TRY IT
Find the lines in the records that carry the word "computer". Copy each one.

DATA
-.-.-

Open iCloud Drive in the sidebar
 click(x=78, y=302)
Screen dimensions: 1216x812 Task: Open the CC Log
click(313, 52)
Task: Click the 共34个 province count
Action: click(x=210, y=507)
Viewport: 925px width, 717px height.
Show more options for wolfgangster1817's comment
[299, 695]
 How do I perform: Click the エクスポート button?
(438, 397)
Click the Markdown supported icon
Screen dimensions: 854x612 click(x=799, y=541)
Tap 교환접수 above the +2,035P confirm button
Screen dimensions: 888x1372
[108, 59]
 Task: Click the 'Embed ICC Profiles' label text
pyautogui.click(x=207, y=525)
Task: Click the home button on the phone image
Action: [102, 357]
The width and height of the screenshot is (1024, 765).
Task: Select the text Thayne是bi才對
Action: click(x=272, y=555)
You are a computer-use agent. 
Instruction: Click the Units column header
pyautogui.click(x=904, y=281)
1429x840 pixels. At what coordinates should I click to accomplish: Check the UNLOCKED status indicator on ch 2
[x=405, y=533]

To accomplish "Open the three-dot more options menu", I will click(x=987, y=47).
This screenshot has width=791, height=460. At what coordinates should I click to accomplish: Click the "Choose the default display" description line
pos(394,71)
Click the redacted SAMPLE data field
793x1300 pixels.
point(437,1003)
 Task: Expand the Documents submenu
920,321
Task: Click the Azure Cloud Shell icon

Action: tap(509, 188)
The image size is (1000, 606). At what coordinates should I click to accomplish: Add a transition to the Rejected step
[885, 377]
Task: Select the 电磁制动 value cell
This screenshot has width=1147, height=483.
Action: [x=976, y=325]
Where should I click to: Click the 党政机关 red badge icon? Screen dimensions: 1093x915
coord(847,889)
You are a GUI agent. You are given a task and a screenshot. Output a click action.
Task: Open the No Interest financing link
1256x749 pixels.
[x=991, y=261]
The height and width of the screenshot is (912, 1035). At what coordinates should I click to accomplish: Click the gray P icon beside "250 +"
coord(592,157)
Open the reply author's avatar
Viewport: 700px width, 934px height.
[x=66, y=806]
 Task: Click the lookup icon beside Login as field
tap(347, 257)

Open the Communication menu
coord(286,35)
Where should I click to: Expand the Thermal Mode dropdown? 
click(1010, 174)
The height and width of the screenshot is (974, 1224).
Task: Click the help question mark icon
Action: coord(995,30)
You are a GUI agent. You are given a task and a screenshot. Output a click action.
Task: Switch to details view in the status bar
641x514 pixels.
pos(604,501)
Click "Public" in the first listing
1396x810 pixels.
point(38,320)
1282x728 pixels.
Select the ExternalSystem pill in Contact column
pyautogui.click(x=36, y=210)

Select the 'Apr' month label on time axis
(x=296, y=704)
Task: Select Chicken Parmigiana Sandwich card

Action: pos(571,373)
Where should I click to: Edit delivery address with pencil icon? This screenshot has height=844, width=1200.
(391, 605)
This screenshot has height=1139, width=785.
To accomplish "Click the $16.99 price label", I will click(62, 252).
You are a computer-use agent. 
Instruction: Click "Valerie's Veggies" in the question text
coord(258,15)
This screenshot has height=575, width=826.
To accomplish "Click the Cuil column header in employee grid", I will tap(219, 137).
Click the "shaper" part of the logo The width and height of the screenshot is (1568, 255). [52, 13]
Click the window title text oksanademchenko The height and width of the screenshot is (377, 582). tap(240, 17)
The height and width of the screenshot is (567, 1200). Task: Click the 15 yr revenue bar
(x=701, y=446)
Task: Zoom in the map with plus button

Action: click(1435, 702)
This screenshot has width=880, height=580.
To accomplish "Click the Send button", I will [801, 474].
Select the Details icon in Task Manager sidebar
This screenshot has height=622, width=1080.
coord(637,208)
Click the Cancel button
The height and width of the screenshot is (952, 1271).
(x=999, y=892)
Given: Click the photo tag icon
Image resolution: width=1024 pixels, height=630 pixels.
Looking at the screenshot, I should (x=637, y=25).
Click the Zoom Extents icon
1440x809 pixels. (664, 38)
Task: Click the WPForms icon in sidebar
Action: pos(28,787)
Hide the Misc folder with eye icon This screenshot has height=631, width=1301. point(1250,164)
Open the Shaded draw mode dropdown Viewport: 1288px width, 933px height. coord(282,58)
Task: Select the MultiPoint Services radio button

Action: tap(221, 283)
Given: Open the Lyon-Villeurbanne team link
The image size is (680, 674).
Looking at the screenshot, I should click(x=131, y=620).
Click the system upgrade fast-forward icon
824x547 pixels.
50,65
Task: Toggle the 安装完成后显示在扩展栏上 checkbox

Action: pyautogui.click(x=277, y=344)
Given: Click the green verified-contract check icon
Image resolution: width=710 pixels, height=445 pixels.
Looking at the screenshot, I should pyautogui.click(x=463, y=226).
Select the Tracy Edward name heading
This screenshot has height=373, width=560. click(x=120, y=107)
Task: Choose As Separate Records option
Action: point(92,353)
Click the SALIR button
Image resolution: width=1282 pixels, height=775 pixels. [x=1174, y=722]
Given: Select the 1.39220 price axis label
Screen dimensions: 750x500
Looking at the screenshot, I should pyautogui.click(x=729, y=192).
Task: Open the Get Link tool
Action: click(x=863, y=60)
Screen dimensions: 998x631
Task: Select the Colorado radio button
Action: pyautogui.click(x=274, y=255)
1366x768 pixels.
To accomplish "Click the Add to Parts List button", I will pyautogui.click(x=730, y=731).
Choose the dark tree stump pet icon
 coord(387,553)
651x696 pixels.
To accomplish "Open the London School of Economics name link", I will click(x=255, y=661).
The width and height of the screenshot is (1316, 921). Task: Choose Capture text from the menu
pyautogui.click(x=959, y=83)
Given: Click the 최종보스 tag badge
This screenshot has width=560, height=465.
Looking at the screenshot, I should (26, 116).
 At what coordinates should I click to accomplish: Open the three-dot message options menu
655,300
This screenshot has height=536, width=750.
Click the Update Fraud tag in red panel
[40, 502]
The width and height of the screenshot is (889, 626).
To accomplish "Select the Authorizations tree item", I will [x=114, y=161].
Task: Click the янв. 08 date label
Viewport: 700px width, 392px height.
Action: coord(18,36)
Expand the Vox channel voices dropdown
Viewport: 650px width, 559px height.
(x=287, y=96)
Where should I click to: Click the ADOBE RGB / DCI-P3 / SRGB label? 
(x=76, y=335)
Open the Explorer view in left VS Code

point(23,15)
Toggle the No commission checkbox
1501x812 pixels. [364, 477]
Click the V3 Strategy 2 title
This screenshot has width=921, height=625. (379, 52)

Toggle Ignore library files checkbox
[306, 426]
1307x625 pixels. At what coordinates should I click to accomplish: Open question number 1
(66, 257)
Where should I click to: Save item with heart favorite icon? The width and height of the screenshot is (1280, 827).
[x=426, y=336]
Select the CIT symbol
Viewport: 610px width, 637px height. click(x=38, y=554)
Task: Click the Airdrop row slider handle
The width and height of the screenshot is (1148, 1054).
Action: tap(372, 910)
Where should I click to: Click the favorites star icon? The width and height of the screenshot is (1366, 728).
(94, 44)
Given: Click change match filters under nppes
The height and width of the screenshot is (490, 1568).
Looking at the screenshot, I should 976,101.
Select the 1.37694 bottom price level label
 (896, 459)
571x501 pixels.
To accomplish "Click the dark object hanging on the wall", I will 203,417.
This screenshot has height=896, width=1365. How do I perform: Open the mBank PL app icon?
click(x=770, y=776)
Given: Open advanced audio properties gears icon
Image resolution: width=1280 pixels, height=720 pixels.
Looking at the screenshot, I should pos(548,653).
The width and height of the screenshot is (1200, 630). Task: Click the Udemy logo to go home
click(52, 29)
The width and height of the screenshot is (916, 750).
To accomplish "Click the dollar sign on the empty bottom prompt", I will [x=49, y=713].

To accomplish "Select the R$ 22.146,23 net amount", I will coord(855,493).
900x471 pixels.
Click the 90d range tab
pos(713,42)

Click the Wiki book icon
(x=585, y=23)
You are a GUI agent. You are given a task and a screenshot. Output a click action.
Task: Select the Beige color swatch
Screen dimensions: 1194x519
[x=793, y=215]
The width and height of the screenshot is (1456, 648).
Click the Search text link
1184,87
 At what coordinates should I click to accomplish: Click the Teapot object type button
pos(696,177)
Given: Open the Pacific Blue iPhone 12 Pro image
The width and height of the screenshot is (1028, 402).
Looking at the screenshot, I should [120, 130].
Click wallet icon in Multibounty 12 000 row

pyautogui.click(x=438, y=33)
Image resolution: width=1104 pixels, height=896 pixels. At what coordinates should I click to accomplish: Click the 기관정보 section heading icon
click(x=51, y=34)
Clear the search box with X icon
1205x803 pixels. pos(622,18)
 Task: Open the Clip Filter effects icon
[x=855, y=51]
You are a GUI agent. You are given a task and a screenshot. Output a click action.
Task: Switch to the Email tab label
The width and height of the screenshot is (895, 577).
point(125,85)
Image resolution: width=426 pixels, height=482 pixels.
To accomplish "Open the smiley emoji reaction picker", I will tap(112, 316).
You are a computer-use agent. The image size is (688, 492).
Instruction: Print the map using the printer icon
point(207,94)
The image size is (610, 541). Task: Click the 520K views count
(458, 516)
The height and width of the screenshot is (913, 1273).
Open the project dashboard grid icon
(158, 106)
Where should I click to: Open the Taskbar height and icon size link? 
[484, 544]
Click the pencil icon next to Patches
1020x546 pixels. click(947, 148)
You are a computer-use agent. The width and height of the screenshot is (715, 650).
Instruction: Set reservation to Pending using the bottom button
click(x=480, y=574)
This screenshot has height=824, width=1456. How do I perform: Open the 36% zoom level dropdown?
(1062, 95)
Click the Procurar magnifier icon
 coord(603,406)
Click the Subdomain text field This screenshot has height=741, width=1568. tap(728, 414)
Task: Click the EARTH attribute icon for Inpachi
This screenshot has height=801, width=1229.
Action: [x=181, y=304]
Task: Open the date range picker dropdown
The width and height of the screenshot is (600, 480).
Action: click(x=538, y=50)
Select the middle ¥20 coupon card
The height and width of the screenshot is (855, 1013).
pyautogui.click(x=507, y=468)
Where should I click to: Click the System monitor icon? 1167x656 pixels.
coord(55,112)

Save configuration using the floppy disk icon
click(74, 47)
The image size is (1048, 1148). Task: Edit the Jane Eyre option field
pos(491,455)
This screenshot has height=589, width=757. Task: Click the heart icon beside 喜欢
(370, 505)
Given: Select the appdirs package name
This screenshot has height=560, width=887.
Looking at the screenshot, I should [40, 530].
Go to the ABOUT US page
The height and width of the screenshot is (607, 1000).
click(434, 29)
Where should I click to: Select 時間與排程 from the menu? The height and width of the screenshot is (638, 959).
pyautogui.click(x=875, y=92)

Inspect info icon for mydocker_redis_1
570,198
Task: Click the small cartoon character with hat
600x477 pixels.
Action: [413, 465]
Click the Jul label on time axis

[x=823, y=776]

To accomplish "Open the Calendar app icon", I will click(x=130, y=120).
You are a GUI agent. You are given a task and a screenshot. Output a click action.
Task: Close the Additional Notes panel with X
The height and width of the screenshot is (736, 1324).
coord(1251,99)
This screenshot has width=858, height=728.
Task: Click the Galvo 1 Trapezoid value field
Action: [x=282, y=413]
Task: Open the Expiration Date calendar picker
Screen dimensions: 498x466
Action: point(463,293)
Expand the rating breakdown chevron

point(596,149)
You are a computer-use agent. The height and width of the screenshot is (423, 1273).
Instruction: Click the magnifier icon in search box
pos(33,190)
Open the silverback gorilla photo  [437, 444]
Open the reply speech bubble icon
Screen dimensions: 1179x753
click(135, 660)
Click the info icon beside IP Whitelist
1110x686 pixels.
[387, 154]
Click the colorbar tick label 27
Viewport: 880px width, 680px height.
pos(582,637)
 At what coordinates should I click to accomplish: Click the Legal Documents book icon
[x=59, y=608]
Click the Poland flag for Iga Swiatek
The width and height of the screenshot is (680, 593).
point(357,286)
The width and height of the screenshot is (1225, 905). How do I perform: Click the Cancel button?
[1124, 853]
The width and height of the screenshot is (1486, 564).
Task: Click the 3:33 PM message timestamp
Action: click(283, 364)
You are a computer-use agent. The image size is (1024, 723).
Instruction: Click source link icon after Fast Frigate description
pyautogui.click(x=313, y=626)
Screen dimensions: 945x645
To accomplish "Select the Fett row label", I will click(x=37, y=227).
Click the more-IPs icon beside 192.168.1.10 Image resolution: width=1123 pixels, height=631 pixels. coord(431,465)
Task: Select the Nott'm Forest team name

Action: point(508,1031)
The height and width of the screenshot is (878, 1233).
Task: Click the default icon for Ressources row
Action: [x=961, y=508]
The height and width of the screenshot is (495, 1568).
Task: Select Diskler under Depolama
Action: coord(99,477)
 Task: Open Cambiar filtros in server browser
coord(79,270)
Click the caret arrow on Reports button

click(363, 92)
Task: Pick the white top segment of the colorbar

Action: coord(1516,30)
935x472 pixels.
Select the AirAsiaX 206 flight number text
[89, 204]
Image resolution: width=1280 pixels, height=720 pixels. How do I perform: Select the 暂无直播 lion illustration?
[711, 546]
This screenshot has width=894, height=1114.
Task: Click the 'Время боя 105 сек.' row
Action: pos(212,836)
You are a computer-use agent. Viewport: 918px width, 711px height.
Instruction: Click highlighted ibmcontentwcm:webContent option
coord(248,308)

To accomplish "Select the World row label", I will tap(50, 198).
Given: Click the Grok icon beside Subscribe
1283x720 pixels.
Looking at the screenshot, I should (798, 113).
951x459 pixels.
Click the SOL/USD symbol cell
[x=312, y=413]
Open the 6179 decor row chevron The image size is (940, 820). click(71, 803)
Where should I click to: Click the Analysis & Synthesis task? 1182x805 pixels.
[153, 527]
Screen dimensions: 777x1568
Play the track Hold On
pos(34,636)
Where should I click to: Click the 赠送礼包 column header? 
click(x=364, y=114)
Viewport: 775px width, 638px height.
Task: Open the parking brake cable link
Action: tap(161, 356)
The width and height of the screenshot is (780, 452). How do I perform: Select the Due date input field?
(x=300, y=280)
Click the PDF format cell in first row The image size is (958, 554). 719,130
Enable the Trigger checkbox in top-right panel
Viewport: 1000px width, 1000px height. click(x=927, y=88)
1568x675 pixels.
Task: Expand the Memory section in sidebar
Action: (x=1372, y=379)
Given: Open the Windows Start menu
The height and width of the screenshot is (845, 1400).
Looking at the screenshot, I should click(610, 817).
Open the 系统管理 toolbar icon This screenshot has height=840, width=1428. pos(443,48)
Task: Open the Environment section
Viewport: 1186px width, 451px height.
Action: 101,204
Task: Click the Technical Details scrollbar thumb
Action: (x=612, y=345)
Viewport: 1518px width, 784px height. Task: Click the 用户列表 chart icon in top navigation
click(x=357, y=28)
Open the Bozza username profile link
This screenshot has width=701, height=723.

-.-.-

EXERCISE RESPONSE
You are a computer-use agent. 
You are a computer-use agent. 
You are a computer-use agent. The image size is (688, 492).
You are a computer-use agent. The width and height of the screenshot is (715, 650).
You are a computer-use agent. The height and width of the screenshot is (423, 1273).
You are a computer-use agent. The image size is (1024, 723).
You are a computer-use agent. Viewport: 918px width, 711px height.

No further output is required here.